### What to do
From the first record to the last, write out each one exactly.

[Information provided — start]

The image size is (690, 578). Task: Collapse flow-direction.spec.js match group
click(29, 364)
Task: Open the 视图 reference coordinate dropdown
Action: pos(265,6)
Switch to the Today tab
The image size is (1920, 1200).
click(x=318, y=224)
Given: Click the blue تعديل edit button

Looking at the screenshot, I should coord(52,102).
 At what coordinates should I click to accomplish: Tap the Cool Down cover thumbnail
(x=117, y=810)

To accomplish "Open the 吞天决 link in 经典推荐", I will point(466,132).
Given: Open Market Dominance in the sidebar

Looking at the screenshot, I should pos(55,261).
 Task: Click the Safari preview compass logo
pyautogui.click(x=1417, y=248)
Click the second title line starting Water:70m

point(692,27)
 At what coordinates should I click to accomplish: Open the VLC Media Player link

[Information provided — finish]

### Task output
The image size is (690, 578). Task: Collapse flow-direction.spec.js match group
click(29, 364)
Task: Open the 视图 reference coordinate dropdown
Action: pos(265,6)
Switch to the Today tab
The image size is (1920, 1200).
click(x=318, y=224)
Given: Click the blue تعديل edit button

Looking at the screenshot, I should coord(52,102).
 At what coordinates should I click to accomplish: Tap the Cool Down cover thumbnail
(x=117, y=810)

To accomplish "Open the 吞天决 link in 经典推荐", I will point(466,132).
Given: Open Market Dominance in the sidebar

Looking at the screenshot, I should pos(55,261).
 Task: Click the Safari preview compass logo
pyautogui.click(x=1417, y=248)
Click the second title line starting Water:70m

point(692,27)
 At what coordinates should I click to accomplish: Open the VLC Media Player link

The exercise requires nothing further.